* _Task description_
What you return should be the full listing, copied exactly and stripped of its pictures.

* _Listed entries_
┌──

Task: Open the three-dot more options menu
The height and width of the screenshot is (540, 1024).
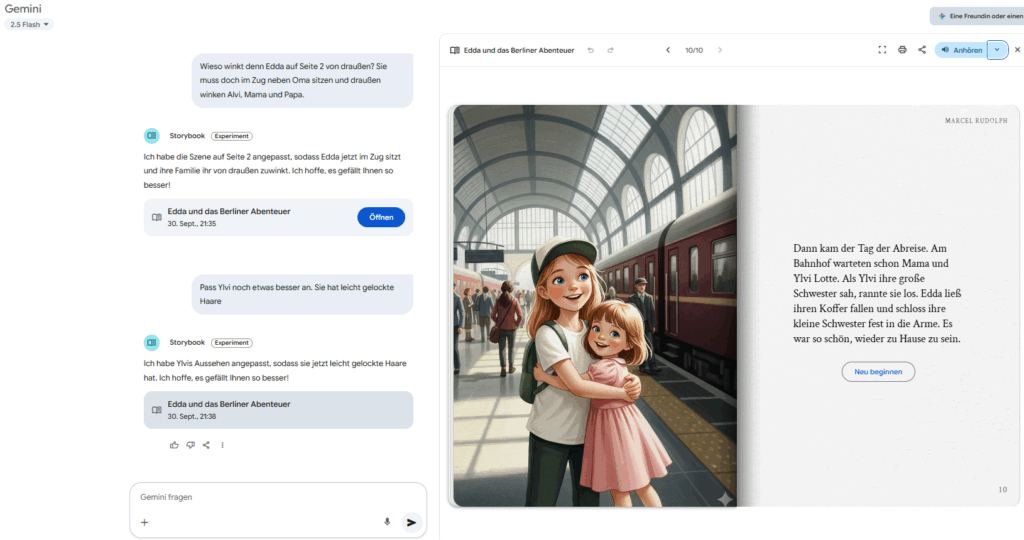Action: (222, 445)
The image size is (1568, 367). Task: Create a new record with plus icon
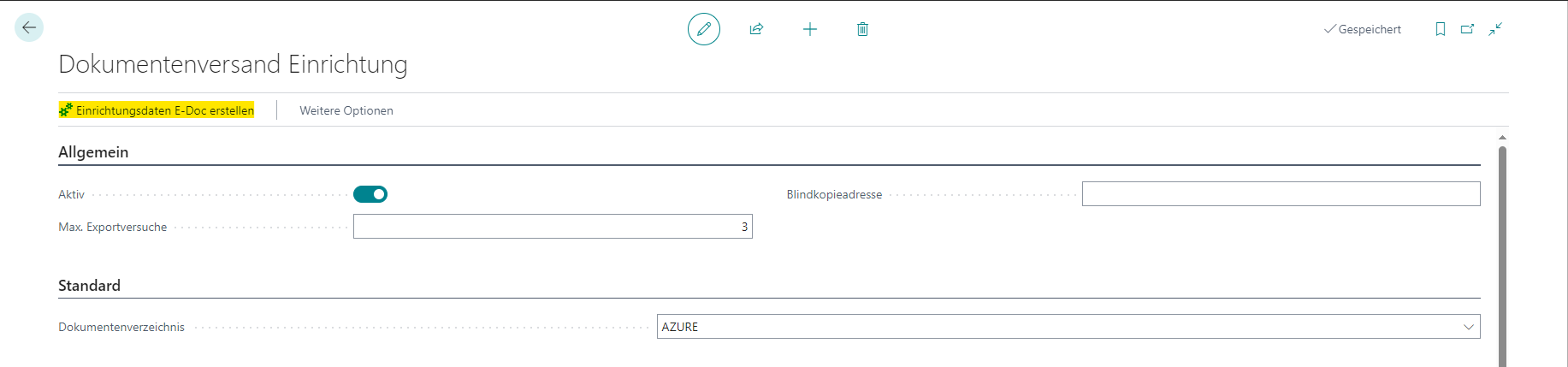tap(810, 29)
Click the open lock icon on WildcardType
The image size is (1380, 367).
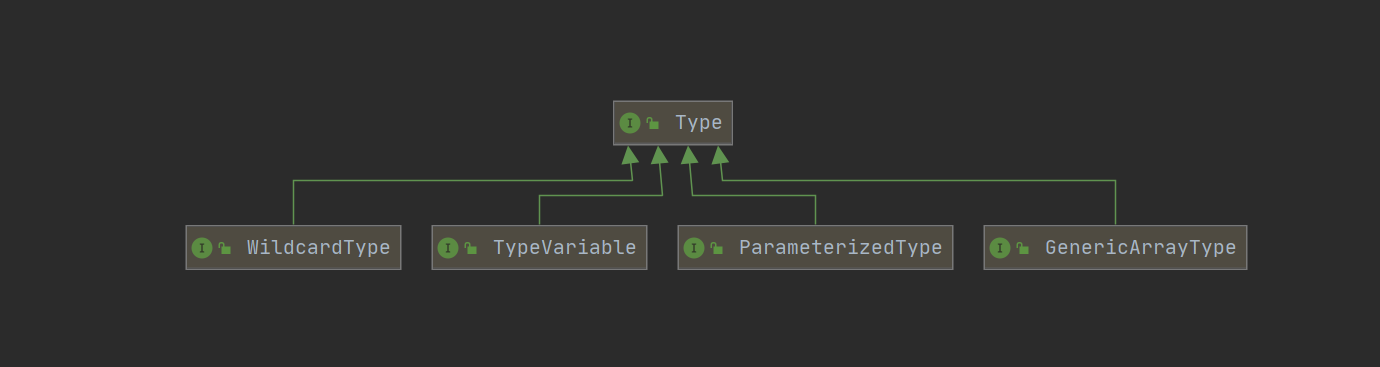click(x=224, y=248)
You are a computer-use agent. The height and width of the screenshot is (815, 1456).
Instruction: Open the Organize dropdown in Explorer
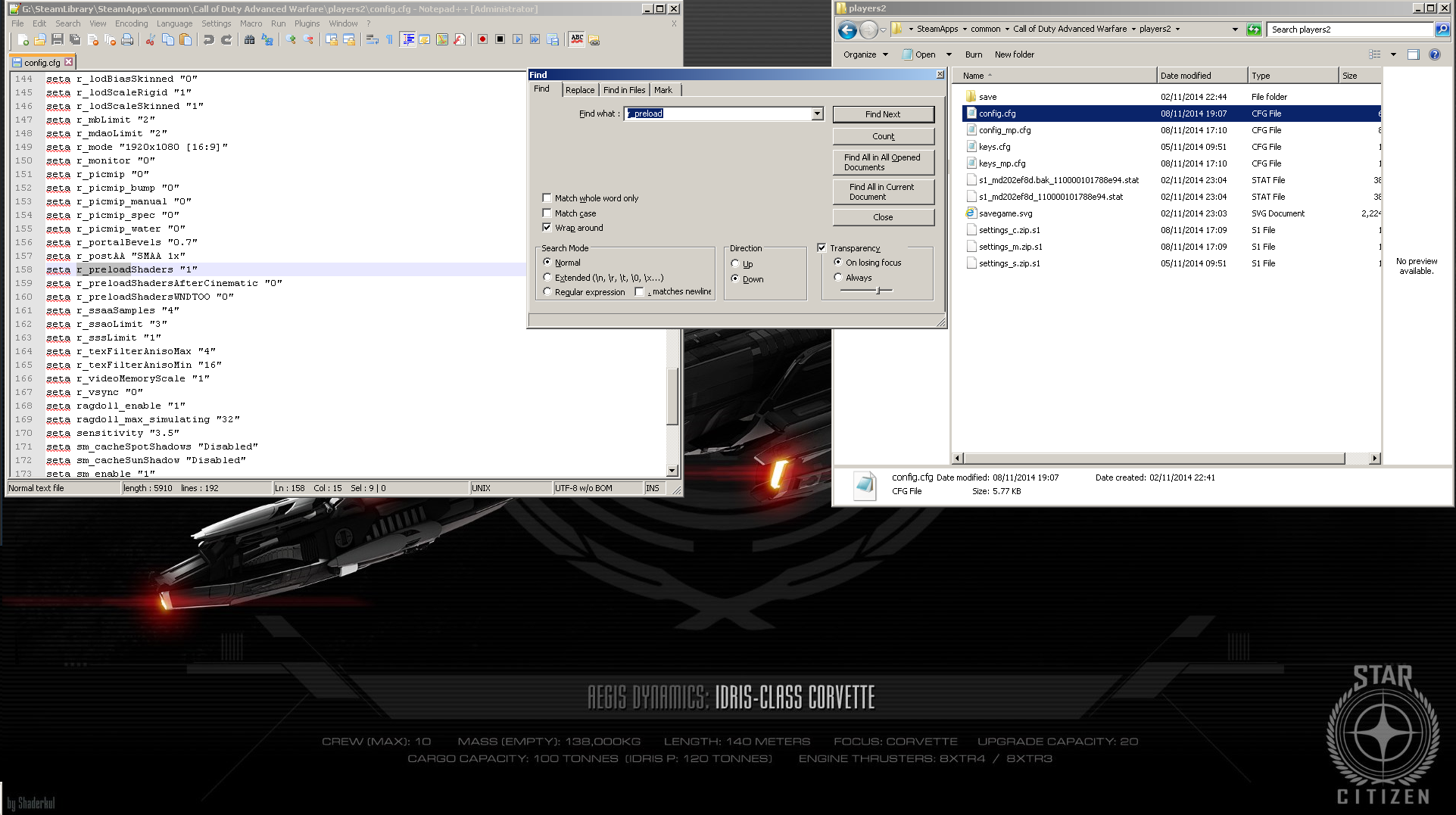(x=865, y=54)
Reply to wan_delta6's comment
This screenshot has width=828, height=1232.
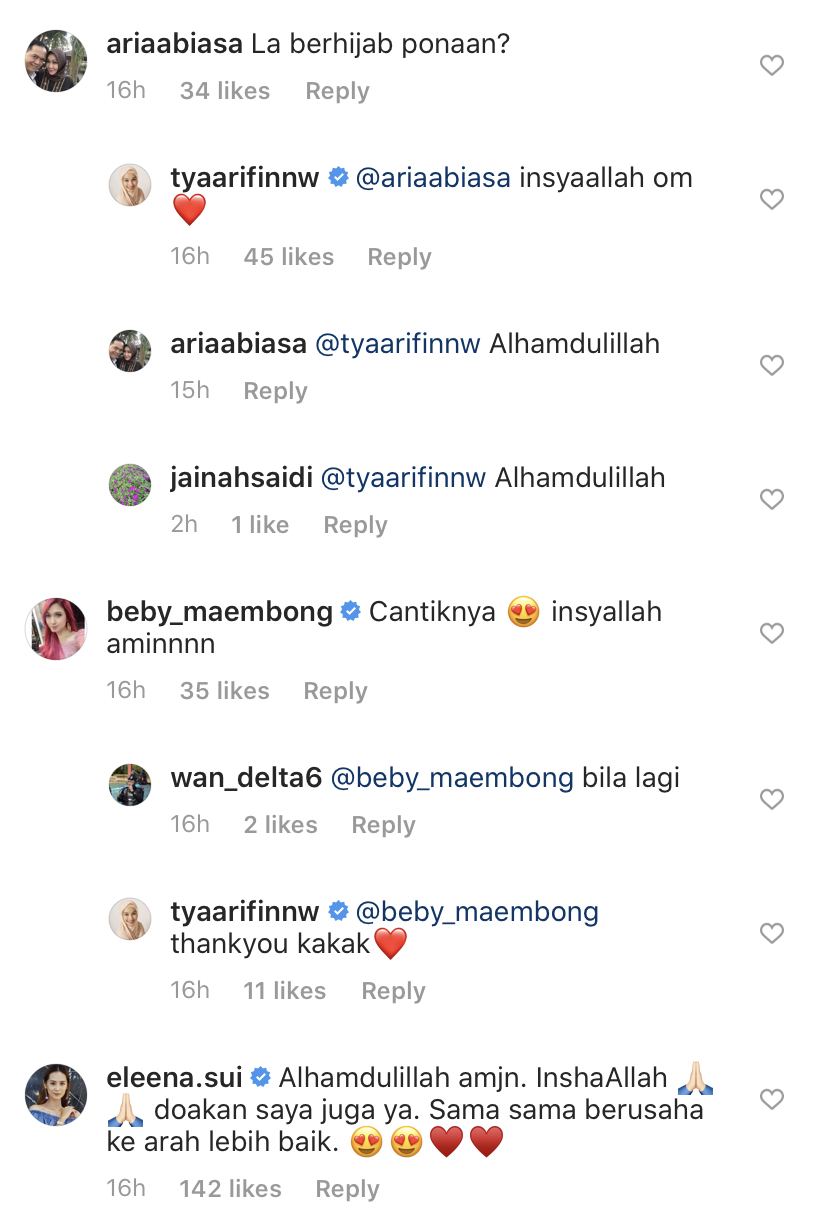383,825
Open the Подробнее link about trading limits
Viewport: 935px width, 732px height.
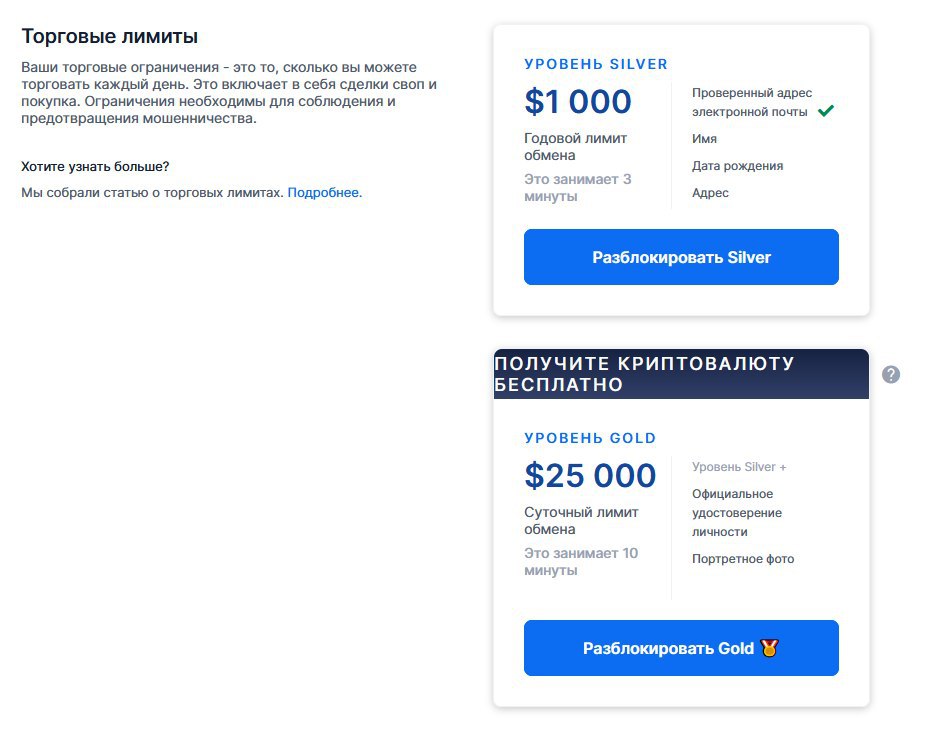click(324, 193)
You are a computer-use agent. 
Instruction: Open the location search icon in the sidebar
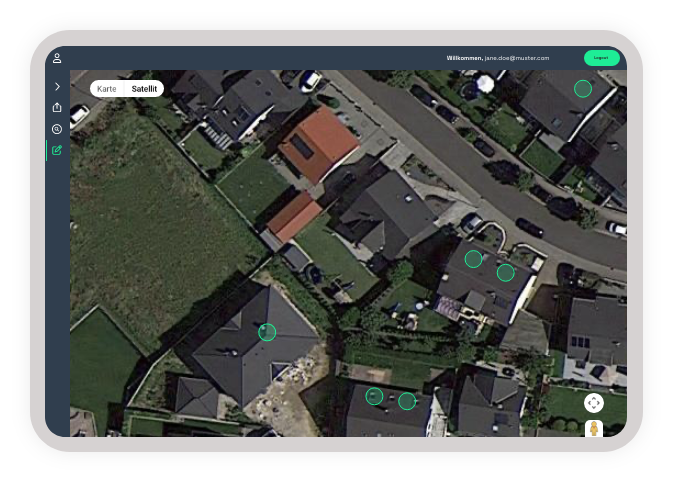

└──

* _Exercise answer_
Task: Open the three-dot more options menu
The height and width of the screenshot is (540, 1024).
Action: (222, 445)
The image size is (1568, 367). Task: Create a new record with plus icon
tap(810, 29)
Click the open lock icon on WildcardType
The image size is (1380, 367).
click(x=224, y=248)
You are a computer-use agent. The height and width of the screenshot is (815, 1456).
Instruction: Open the Organize dropdown in Explorer
(x=865, y=54)
Reply to wan_delta6's comment
This screenshot has width=828, height=1232.
383,825
Open the Подробнее link about trading limits
Viewport: 935px width, 732px height.
click(324, 193)
You are a computer-use agent. 
Instruction: Open the location search icon in the sidebar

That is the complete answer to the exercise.